METACOGNITION AND MOTIVATION RELATIONSHIP IN A HYBRID PBL APPROACH
Pontificia Universidad Católica del Perú (PUCP) (PERU)
About this paper:
Conference name: 11th annual International Conference of Education, Research and Innovation
Dates: 12-14 November, 2018
Location: Seville, Spain
Abstract:
Undoubtedly, Problem-Based Learning, PBL, is one of the most widespread and adopted pedagogical strategies in recent decades. The learning environment that this methodology promotes makes it possible to establish the conditions that lead to active, contextualized, integrated and comprehensively oriented learning, providing opportunities to reflect on the educational experience and apply what has been learned. The learning goals that can be achieved in a PBL context are affected not only by factors of an intellectual nature, but also by the willingness to learn, by the interest in knowledge, as a basic and necessary condition of learning.
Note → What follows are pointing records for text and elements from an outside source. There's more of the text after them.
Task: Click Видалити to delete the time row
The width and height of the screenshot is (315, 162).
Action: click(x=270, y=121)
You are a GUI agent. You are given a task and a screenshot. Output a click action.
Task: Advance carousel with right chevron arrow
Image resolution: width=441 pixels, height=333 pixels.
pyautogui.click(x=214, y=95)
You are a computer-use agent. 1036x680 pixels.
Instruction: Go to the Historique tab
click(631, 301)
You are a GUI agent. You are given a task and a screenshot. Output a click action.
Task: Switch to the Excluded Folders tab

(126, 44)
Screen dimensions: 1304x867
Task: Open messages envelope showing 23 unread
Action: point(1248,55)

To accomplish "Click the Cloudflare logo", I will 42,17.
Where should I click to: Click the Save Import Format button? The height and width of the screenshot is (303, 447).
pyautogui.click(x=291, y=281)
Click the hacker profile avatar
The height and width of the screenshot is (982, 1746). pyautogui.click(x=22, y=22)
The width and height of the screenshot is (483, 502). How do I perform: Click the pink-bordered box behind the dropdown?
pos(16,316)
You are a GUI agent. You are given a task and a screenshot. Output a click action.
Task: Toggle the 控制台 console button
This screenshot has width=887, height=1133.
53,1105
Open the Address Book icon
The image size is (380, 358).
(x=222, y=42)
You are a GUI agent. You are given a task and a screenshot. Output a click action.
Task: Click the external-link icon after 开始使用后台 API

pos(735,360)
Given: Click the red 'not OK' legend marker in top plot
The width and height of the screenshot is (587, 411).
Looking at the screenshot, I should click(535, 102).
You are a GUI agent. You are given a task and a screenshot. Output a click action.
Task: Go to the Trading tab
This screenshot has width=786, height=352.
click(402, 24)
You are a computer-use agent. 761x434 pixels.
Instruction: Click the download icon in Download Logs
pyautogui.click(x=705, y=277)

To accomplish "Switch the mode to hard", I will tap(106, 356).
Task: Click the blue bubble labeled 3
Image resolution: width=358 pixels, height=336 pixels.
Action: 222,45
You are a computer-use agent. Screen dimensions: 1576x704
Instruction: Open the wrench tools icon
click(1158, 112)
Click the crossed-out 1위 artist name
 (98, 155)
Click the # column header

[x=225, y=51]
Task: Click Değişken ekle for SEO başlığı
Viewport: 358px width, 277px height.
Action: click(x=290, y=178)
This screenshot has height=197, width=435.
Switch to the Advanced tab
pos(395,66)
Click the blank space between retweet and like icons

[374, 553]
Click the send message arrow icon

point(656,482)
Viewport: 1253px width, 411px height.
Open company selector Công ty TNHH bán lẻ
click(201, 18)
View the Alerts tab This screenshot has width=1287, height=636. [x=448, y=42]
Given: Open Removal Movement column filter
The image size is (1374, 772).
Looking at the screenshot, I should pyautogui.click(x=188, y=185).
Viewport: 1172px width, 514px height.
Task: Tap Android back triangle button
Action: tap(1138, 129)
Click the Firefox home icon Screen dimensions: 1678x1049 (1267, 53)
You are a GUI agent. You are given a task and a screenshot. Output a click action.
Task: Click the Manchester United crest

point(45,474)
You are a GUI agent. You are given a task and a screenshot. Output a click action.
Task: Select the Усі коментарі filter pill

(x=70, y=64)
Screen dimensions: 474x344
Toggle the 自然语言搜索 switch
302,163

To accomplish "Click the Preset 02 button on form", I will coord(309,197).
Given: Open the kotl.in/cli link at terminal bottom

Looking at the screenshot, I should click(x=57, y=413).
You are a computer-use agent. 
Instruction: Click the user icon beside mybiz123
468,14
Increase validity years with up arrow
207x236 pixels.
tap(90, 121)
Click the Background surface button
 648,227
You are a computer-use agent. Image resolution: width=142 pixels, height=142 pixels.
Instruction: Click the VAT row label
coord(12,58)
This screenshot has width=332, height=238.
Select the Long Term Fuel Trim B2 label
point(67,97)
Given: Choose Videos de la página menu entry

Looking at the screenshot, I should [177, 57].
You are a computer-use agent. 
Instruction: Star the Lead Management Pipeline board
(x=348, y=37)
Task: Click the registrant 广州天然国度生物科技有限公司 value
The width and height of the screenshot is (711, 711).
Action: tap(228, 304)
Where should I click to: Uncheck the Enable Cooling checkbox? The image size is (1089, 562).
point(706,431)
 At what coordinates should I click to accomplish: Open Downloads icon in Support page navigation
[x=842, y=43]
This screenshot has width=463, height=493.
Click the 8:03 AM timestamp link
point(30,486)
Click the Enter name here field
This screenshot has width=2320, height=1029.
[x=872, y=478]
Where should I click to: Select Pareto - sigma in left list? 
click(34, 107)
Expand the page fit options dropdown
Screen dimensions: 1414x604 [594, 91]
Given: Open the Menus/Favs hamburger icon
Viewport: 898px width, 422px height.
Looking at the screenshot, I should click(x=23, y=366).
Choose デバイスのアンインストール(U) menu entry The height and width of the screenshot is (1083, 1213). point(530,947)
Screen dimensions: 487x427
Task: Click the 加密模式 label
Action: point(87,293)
Academic motivation thus implies a complicated interrelation of various cognitive, affective and social components that involve students and teachers. The level of motivation reached by the student not only ensures their initial engagement, but also influences their willingness to deploy the necessary and permanent effort essential for the acquisition of complex knowledge and the development of cognitive and metacognitive skills. Motivation is thus one of the main components promoted by PBL, together with the knowledge structure and metacognitive functions. In particular, the relationship between motivation and metacognition is quite strong and interdependent since the former is necessary to trigger the metacognitive processes and, at the same time, when the subject is aware that he can control and regulate his own learning processes, he strengthens his motivation to stay in that process. This paper reports the results of evaluating the relationship between achievement motivation, from an attributional perspective, and the regulatory components of metacognition in the context of a general chemistry course in the first year of engineering at a Peruvian university, where it was implemented a hybrid PBL approach. The assessment of study variables was carried out through the application of the Modified Achievement Motivation Scale (EAML-M) and Metacognitive Activities Inventory (MCAI). The results obtained provide evidence of the mutual influence of these variables in the context of a hybrid PBL process.Keywords:
Metacognition, achievement motivation, pbl, assessment.